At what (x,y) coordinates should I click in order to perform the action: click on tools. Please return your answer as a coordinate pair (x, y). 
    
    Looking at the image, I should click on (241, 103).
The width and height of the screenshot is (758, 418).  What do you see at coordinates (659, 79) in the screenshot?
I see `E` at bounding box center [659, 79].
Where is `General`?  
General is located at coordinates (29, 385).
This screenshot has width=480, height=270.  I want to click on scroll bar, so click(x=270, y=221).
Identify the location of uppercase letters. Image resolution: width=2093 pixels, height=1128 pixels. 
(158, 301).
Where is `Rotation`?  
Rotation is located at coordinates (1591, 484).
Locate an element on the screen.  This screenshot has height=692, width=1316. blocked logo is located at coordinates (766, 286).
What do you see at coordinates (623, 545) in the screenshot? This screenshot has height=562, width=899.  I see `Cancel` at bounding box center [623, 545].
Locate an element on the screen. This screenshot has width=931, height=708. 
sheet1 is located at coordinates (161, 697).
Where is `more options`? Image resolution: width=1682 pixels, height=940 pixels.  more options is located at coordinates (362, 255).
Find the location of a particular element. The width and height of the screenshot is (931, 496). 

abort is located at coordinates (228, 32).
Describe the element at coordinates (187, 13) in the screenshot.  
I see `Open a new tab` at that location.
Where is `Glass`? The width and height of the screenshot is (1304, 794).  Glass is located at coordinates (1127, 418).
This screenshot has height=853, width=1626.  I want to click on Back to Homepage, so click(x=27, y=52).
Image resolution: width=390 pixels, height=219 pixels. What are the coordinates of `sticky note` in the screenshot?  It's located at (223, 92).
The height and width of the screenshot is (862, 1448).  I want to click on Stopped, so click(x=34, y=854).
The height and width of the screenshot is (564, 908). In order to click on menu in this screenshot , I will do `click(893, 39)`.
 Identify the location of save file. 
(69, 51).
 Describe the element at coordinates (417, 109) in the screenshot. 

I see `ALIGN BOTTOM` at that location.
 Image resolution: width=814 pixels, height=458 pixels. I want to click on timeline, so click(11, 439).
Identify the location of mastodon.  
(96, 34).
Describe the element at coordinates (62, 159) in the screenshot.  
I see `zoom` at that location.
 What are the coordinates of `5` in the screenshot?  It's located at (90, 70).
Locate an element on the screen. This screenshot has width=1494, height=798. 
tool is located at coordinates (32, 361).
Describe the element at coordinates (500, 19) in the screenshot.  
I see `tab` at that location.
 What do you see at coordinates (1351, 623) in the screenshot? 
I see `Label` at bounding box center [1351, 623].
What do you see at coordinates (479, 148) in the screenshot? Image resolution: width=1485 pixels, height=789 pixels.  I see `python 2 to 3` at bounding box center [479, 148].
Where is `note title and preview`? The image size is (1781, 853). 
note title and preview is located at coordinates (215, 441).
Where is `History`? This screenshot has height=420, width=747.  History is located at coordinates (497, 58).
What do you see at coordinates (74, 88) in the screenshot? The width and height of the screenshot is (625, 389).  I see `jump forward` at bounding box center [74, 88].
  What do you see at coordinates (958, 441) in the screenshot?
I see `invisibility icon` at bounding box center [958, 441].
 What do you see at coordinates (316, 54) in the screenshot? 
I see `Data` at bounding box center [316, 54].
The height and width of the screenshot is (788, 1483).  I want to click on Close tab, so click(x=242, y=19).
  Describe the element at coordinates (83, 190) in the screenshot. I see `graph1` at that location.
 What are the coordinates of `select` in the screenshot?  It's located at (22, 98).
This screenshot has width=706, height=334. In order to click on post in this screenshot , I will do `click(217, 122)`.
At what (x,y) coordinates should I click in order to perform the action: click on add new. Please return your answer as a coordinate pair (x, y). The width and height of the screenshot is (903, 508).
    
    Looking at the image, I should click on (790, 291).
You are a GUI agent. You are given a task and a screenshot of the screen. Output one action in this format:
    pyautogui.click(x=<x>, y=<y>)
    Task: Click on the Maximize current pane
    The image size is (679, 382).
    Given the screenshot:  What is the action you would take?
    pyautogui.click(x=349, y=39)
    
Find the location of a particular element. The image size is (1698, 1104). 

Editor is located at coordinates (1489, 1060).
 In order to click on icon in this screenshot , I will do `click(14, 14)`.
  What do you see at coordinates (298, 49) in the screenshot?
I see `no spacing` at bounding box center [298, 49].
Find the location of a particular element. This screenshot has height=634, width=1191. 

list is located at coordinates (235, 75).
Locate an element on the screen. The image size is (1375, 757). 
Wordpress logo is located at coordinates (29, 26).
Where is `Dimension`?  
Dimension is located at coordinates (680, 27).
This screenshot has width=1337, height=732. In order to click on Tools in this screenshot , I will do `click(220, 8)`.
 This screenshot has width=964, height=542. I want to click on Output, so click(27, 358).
────
Given exercise: Starting at the line that contains "Locate an element on the screen. The" and ending at the line that contains "Dimension is located", write those lines out again, swapping "image size" for "screenshot size" and leaving everything else as it is.

Written solution:
Locate an element on the screen. The screenshot size is (1375, 757). 
Wordpress logo is located at coordinates (29, 26).
Where is `Dimension`?  
Dimension is located at coordinates (680, 27).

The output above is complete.